Reprenez le passage du texte sur le fil des vies compris entre "CE QUE SIGNIFIE" et "dire par là ?", inclusivement, en remplaçant "Théosophes" par "Théosophistes".
### EXTRAIT DU DOCUMENT ###
CE QUE SIGNIFIE VÉRITABLEMENT L'ANNIHILATION

 

Question – J'ai entendu quelques Théosophes parler d'un fil d'or, auquel leurs vies sont enfilées ; qu'est-ce qu'ils veulent dire par là ?

Réponse – Les livres sacrés Indous nous enseignent que ce qui passe par l'incarnation périodique est le Sutratma, littéralement "l'Ame-Fil", synonyme de l'Ego Réincarnant – Manas uni à Buddhi – qui absorbe les réminiscences manasiques de toutes nos vies précédentes ; il doit son nom au fait que la longue série des vies humaines est enfilée, comme le seraient des perles, à ce seul et unique fil. Ces renaissances périodiques sont comparées, dans quelques Upanishads, à la vie mortelle, dans laquelle reparaissent régulièrement le sommeil et la veille. [229]

Question – Voilà ce qui ne me semble pas très clair : et je vais vous dire pourquoi. Un nouveau jour commence pour l'homme qui se réveille, mais cet homme est d'âme et de corps ce qu'il était la veille ; tandis que, il se fait, à chaque incarnation, un changement complet qui s'étend, non seulement à l'enveloppe extérieure, au sexe et à la personnalité, mais qui atteint même les capacités physiques et mentales. Il me semble que l'exemple que vous avez choisi n'est pas tout à fait juste. L'homme qui se lève, après avoir dormi, se rappelle parfaitement ce qu'il a fait hier, le jour auparavant et même ce qui s'est passé, il 'y a des mois et des années. Mais aucun d'entre nous n'a conservé le moindre souvenir d'une vie précédente, ni de faits ou d'événements qui s'y rapportent... Je puis, au matin, oublier ce que j'ai rêvé pendant la nuit ; Néanmoins, je sais que j'ai dormi, et j'ai la certitude d'avoir vécu durant mon sommeil. Mais, avant le moment de la mort, quelle réminiscence puis-je avoir de ma dernière incarnation ?

Comment réussissez-vous à réconcilier ces contradictions ?

Réponse – Il y a des personnes qui se rappellent, pendant cette vie, leurs incarnations passées ; mais ce sont des Bouddhas et des Initiés. C'est ce que les Yogis appellent Samma-Sambouddha, ou la connaissance de la série entière des incarnations précédentes. [230]

 Question – Mais comment pouvons-nous comprendre cette comparaison, nous autres, mortels ordinaires, qui n'avons pas atteint "Samma-Sambouddha" ?

Réponse – Par l'étude ; et en tâchant de mieux comprendre les traits caractéristiques des trois formes de sommeil. Le sommeil est une loi générale et immuable, pour l'homme et pour l'animal ; mais il y  a différents genres de sommeil, et il existe des rêves et des visions d'un genre plus différent encore.

Question – Ceci nous conduirait à un autre sujet. Retournons au matérialiste qui, bien qu'il ne puisse refuser d'admettre l'existence des rêves, nie, cependant, l'immortalité en général et la persistance de  sa propre individualité.
### MATÉRIEL SOURCE ###
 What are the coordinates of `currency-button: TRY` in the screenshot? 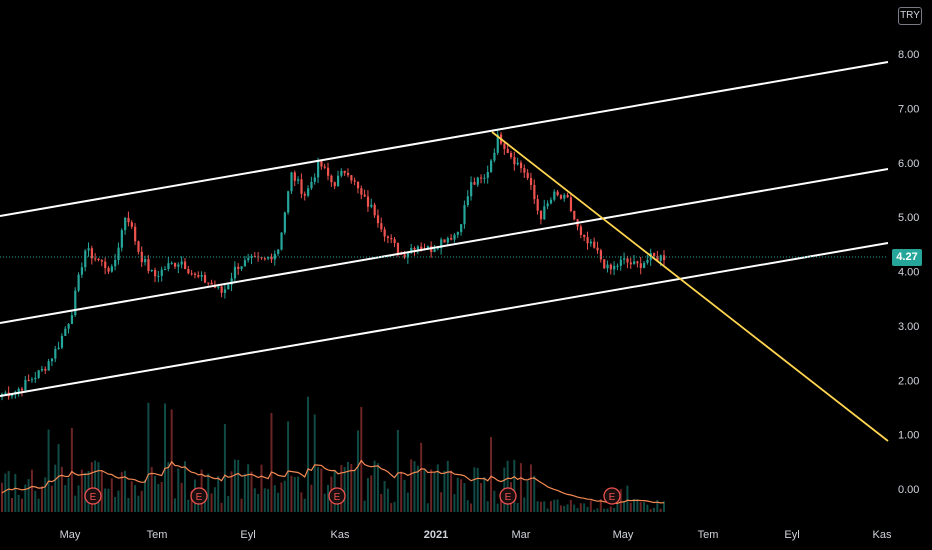 It's located at (910, 16).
###
**RÉPONSE AU PROBLÈME:**
CE QUE SIGNIFIE VÉRITABLEMENT L'ANNIHILATION

 

Question – J'ai entendu quelques Théosophistes parler d'un fil d'or, auquel leurs vies sont enfilées ; qu'est-ce qu'ils veulent dire par là ?